Why clauses are not legal fine print but how risk gets divided
It is easy in early-stage investing to put all the focus on valuation. The founder wants it higher, the investor wants it reasonable, and at the table it looks like everyone is just negotiating one number. But once that number is fixed, what actually decides how much you get back is the string of clauses behind it: enter the same company through a SAFE, a convertible note, or a priced round, and how much you are diluted later, whether you can see the financials, and where you sit in the distribution waterfall when things go wrong can all be completely different. Winning the valuation while missing the clauses — only to discover at a middling exit that you barely recovered anything — is not rare in early-stage investing.

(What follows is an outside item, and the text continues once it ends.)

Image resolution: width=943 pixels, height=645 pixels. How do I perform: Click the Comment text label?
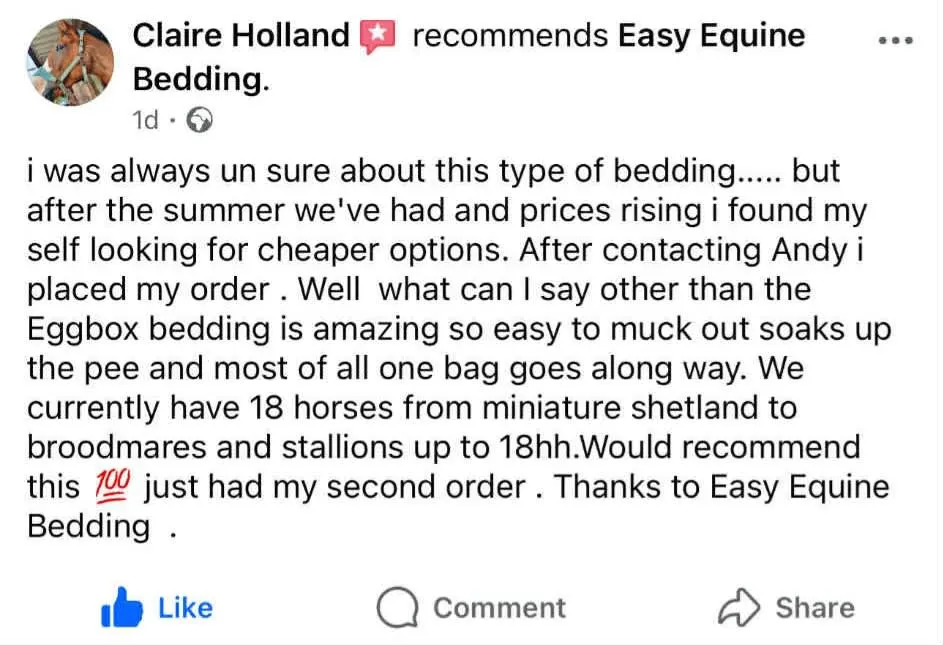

So the first mindset shift when reading a term sheet is to stop asking "is this valuation cheap?" and start asking "does this instrument and this set of clauses strike a reasonable balance among speed, protection, governance, and next-round headroom?" When you cannot follow a clause, you should not move forward on verbal trust in the founder alone — verbal trust does not reach the day the company turns down, but the documents do. An angel should at least get clear on six things: the valuation or valuation cap, the conversion mechanics, information rights, liquidation and preference, dilution and next-round headroom, and who is leading the round and who handles post-investment governance. Below, each is unpacked in turn, with one cell-by-cell worked example to make the most under-appreciated of them — liquidation preference — concrete.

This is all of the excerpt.